Minderin üzerinde bağdaş kurdu.Kendini toparlamaya,dün gece olanları hatırlamaya çalıştı.Ama olmuyordu,zihninde bir boşluk vardı.Sanki herşey silinmişti.
-Belki de yalan söylüyorsun.Bu anlattıkların olmadı.Beni sen kaçırdın ve bayılttın.Kim bilir?
-Belki de haklısındır.Kahve ister misin?
-Evet.
Delikanlının soğukluğu ve sakinliği onu çok şaşırttı.İyi bir insan olabilirdi,yine de bu birşeyi değiştirmezdi.Buradan gitmesi gerektiğini düşündü.Oda üstüne üstüne geliyordu.Yabancısı olduğu yerlerde bulunmayı sevmiyordu.Ayağa kalktı:
-Gidiyorum,sizi tanımıyorum.Siz de beni tanımıyorsunuz.Öyleyse daha fazla kalmam.Çantam yok mu?
-Var.
Delikanlı,eski püskü kitaplığının alt çekmecesinden mavi üzerinde beyaz desenleri olan küçük bir el çantası çıkardı.
-Siz benimle dalga mı geçiyorsunuz?Bu bana ait değil.
-Nasıl olur?Dün gece elinizde bu vardı.Hatta sinirlenip başıma fırlatmıştınız.Hatırlamıyor musunuz?
-Lütfen şaka yaptığınızı söyleyin.Bu çantayı hayatımda ilk defa görüyorum,üstelik bu odayı da ilk defa görüyorum.Tüm bunlar ne demek oluyor?
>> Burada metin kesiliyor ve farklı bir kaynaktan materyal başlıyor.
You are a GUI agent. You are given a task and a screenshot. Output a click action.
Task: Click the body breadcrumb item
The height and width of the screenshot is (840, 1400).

-Sizi anlamakta zorlanıyorum.Hasta mısınız?
-Hayır değilim!
-Kahvenizi alın ve oturun.
Kahveyi iki eliyle tutup,mindere yeniden yerleşti.Başındaki ağrı geçmek bilmiyordu.Delikanlı:
-İki yıldır burada oturuyorum.İlk defa sizinle tanışıyorum.Başka kimseyle konuşmadım.
-Neden konuşmadınız?
-Bilmem.Böylesi daha iyi.
-Yani yalnızsınız?
-Hayır.Artık siz varsınız.Belki arada bir yine buraya gelip,kahvemi içersiniz.
-Sanmıyorum.Bir daha bu kabusu yaşamak istemiyorum.
-Ben size böyle hissettirecek ne yaptım?
-Sizi tanımıyorum.
-Bende.
-Sizde?
-Bende kendimi tanımıyorum.
Kahvesini aceleyle içti.Bir an önce buradan kurtulmalıydı.Tekrar ayağa kalktı.
-Yeter artık,hoşçakal.
Kapıyı açtı,dışarı çıktı.
-Bir dakika çantanızı unuttunuz.
-O çanta bana ait değil!
Delikanlı odaya geri döndü.Minderin üzerine yığıldı.Öldü.